E mais um passo se traçou na obrigação que a todos nós cabe de restaurar a ‘história’ na História de Portugal. Anima-nos para isso o grande exemplo de Fustel de Coulanges. Tal é a maneira mais eficaz de se restabelecer a perdida unidade moral da Pátria. Borremos a história falsa – a história de partido! História que leva à guerra civil, na frase do mestre eminente de La cité antique, foi elá quem dissolveu entre nós os laços intelectuais que nos prendiam à árvore sagrada da Tradição; no seu processo, na corrigenda inexorável que opusermos aos seus embates e às suas calúnias, consiste na hora actual a expressão consciente do verdadeiro patriotismo.
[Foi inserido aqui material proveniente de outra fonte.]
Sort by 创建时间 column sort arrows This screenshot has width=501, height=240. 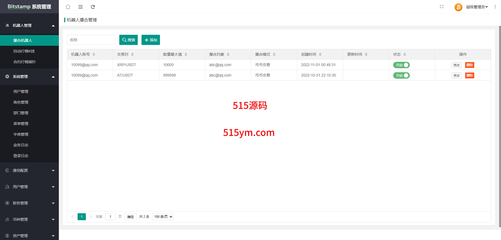320,54
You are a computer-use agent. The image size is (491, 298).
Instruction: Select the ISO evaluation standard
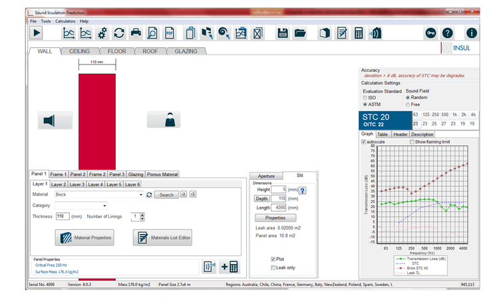click(x=365, y=97)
Que a nova geração, geração que das ruínas levantará o Portugal Maior, chame a si esse soberano encargo, e decerto que a vitória, abrindo as densas asas drapejantes, se lhe virá oferecer para guia seguro do caminho!


In António Sardinha - Ao ritmo da ampulheta, 1925.
​​...nós não levantaríamos nem o dedo mínimo, se salvar Portugal fosse salvar o conúbio apertado de plutocratas e arrivistas em que para nós se resumem, à luz da perfeita justiça, as "esquerdas" e as "direitas"!